“Myth, Reality & The Underground Railroad” is a usefully humbling piece in the New York Times for Friends about the Underground Railroad: scholarly work shows that most runaways did it largely on their own, a great many whites exaggerated or invented their URR support after the Civil War, and that actual white URR activists were often valiant, but relatively few in number and were marginalized & vilified by both respectable folk & dangerous mobs.
First, I appreciate that he appears to have read my books on the Progressive Friends movement before commenting on them; not all reviewers take that much time.
Second, he credits the Progressive Friends with changing the Peace Testimony in both the liberal American branch and, evidently by osmosis, to other branches. They changed it, he says, from a group-enforced common standard, to an individual option which, by the time of U.S. entry into World War One was taken only by a rather shrinking minority. And he quotes from documents of 1918 to this effect.
There’s no question but that this shift did take place. And I also think the Progressives were quite influential; otherwise, I would not have put in the labor to write the two books.
Yet I fear Jim gives the Progressive Friends rather more credit for the change than even I think they deserve.
One important point here is historiographical: the history of American Friends at large regarding the Peace Testimony has been rather sketchily written and analyzed. Even so, the available sources show pretty clearly that internal forces were at work within both the Orthodox and even Conservative branches in the decades that included the U.S. Civil War.
But my sense from reading and study is that this evolution proceeded largely on separate, if somewhat parallel tracks.

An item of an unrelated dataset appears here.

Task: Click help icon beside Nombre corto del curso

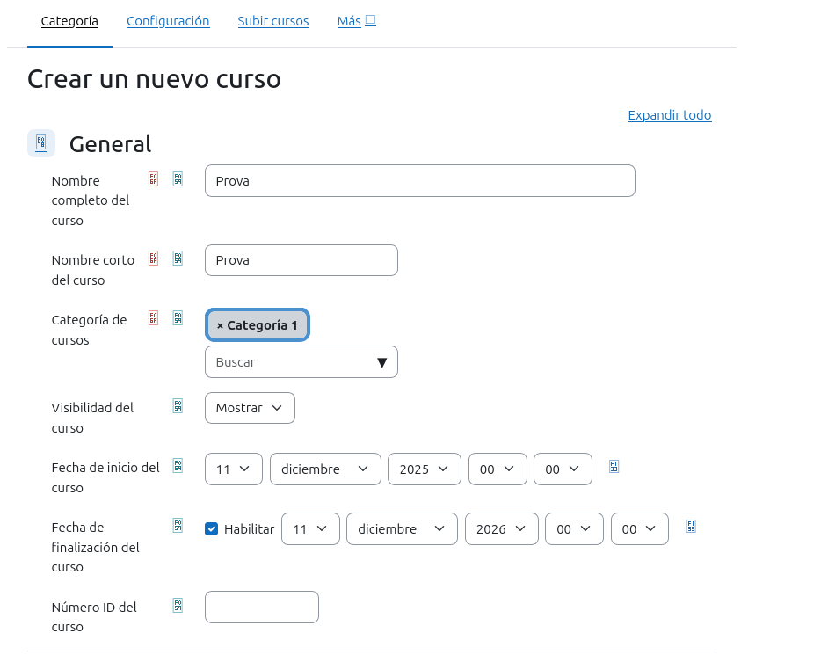Action: coord(178,258)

In those days, Hicksite, Orthodox and Conservative Friends existed in mostly isolated subcultures. They didn’t pay much attention to the “other bodies,” except for the occasional controversy.
It was the national trauma of the Civil War, in my view, that marked the real watershed of change in American Quakerdom. As many young Friends returned from their part in “carnal warfare,” the Quaker establishments who ruled in their meetings increasingly shrank from applying the clear commands of their own Disciplines, which called for disownment.

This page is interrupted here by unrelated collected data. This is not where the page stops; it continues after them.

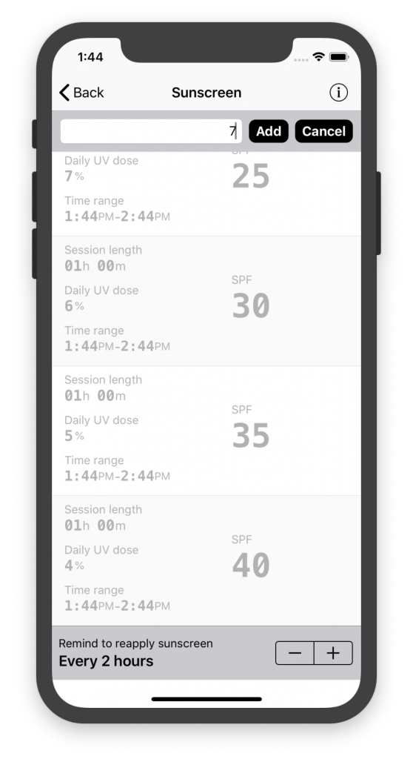Tap the 1:44 status bar clock
The height and width of the screenshot is (759, 413).
coord(90,57)
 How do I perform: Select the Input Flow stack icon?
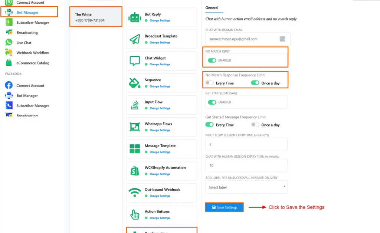(x=135, y=105)
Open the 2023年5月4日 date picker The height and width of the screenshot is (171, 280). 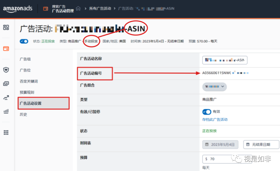(220, 145)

I am unaware of any hard numbers; but minutes and other sources indicate that while some (perhaps only a handful here and there) were disowned, others were mildly reproved and readmitted, and still others were not rebuked at all.
After all, they had gone out to fight in pursuit of a goal — ending slavery — that Friends had upheld for a century, and seemingly succeeded. Was not some understanding due, as well as forbearance? Not to mention that, after more than half a million casualties, who among the kinship networks that made up most local meetings would not have been weeping with gratitude that some of their own had been spared?

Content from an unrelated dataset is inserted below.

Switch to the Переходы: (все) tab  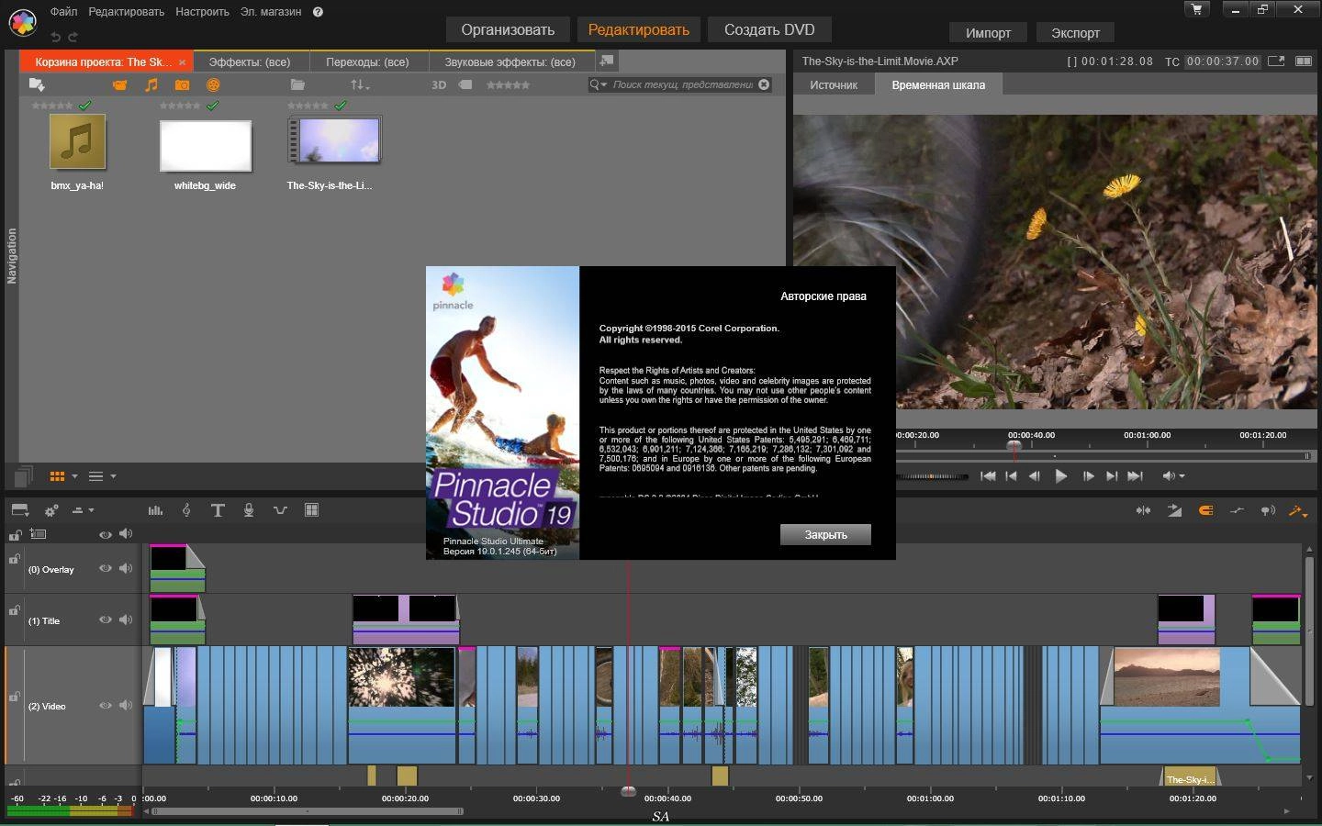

These questions echoed with their own music, across the branches, far beyond the sound of the Progressives’ trumpets.
And once many Quaker veterans had been pardoned for violating that one norm, what was to be done when many later came to their meetings to announce they planned to marry a non-Friend?
Many, many more Quakers had been disowned for “marrying out” than for fighting in wars. But is marrying, with its pattern of settled domesticity, respectability, and family, to be dealt with more harshly than fighting a war? Really?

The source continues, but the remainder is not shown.